His latest album: “That Was Then, and Now is Now” saw a return to the piano, with a stronger, more lyrical tone in the form of an intense series of solos, duets and trios with bassist Dave Whitford and drummer Jim White:
“The music was conceived as a kind of valentine to the place I’ve lived in for the last six years. I hope I'm a much-evolved musician compared to the one I was six years ago. I guess that kind of reflects aspects of the lifestyle, surroundings and all the people I hold dear to me. But I’m always discovering new things. One of the occasional hazards of “art” is the need to admit to an overwhelming sense of humility. The more you think you are finding your feet, the more you are struck by the enormity of the whole concept. The moment you think you have your “sound”, something else comes along. Of course there are no out-of-the-box solutions!”
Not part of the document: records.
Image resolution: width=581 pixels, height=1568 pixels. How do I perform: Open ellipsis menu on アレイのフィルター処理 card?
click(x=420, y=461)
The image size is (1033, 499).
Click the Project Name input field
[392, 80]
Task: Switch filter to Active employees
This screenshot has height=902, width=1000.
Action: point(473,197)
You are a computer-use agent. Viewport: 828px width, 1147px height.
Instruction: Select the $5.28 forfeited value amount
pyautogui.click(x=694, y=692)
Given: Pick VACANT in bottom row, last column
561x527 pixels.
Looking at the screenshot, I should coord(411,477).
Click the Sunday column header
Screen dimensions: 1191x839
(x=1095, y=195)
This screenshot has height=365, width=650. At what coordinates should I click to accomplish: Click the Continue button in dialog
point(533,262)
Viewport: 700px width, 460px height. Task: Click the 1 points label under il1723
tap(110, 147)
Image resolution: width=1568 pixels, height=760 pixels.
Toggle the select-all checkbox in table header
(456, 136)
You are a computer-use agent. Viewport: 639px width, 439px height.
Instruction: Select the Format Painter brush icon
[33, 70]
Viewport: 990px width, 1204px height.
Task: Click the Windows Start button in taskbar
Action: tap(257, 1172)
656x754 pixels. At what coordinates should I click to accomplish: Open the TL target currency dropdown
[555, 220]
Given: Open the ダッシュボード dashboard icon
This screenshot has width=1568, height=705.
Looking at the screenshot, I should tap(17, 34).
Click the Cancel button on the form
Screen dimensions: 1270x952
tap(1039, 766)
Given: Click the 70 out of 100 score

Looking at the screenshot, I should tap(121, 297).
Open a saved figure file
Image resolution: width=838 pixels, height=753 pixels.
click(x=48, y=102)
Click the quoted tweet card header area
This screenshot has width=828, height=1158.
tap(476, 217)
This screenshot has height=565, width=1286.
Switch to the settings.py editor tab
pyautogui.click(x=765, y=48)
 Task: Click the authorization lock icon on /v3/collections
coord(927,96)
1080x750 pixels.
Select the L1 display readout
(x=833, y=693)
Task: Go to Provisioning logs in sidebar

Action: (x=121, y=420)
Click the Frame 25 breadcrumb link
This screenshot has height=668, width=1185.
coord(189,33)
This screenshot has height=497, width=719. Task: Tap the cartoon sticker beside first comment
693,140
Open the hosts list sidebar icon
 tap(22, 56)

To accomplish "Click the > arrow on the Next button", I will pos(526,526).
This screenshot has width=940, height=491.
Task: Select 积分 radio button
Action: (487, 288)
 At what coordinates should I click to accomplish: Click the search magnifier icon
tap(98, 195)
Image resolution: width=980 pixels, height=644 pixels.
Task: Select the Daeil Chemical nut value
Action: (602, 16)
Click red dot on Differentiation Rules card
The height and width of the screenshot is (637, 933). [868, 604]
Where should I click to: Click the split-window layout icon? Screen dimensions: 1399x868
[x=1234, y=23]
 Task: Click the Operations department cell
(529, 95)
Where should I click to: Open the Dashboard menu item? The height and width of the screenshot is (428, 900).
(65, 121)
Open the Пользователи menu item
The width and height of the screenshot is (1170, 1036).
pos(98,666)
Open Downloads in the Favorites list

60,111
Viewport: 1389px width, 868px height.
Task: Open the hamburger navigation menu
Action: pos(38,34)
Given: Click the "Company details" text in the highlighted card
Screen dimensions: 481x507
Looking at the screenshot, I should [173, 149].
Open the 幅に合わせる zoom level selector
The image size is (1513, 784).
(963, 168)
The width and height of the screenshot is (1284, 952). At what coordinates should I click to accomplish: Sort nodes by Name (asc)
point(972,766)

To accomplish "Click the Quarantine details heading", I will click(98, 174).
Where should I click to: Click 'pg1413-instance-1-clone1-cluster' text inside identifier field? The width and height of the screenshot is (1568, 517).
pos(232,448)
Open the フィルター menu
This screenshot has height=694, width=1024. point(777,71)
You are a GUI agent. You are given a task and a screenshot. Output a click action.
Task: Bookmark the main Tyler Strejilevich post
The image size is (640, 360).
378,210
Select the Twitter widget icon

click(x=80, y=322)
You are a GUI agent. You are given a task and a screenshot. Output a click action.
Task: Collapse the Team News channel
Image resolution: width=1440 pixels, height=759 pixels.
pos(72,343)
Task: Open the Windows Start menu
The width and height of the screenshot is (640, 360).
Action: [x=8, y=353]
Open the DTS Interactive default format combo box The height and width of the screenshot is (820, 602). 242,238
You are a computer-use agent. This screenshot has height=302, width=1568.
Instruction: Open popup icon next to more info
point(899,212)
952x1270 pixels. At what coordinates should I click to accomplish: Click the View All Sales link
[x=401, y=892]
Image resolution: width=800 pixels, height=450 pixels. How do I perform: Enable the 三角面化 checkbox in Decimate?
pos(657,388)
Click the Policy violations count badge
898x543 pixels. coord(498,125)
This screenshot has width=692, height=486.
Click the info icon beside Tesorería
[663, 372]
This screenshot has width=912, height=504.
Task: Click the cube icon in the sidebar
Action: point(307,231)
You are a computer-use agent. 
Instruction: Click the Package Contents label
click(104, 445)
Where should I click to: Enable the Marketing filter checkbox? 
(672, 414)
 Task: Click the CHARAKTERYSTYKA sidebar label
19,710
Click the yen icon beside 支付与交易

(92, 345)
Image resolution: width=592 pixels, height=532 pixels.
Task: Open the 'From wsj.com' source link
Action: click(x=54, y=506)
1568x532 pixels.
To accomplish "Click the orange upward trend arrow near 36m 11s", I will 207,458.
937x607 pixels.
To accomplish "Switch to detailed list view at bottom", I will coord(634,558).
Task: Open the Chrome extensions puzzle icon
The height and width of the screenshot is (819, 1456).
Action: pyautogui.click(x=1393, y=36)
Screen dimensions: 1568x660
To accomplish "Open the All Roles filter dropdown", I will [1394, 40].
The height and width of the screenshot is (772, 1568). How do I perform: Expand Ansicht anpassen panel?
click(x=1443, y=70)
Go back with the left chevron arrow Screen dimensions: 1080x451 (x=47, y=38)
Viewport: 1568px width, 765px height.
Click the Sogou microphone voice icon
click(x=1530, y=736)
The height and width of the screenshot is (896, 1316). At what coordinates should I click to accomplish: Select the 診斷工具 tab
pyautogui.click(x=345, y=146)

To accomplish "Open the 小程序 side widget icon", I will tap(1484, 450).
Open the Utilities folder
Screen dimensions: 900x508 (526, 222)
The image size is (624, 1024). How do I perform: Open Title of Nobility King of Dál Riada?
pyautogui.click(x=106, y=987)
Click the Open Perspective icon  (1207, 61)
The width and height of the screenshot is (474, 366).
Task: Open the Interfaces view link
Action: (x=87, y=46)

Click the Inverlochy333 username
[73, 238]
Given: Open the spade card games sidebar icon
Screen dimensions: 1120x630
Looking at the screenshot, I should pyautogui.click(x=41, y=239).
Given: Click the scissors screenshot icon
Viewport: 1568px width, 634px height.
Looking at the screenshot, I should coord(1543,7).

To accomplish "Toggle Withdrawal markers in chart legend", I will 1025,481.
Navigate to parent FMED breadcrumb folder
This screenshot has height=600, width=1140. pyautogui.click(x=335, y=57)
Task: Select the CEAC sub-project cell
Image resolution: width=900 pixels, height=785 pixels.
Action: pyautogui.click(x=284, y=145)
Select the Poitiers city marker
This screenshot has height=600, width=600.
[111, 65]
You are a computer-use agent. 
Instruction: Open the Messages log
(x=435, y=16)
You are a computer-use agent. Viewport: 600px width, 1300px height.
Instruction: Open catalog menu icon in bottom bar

He was the winner of the 2005 Leeds Jazz Composer's Competition, and a finalist in the 2006 Brussels's Jazz Orchestra International Composer's Competition. His music was featured as part of the 2005 BSO South-West Composer's Weekend. His scores have been performed by the Guildhall Jazz Ensemble, Conservatoires' UK Bigband, the Brussels Jazz Orchestra. As a film and TV composer, his music continues to receive regular broadcasts on a number of channels, and has been selected for performance at film festivals including the 2008 Cannes Film Festival. He holds awards for composition and outstanding performance from the 1999 National Festival of Music for Youth.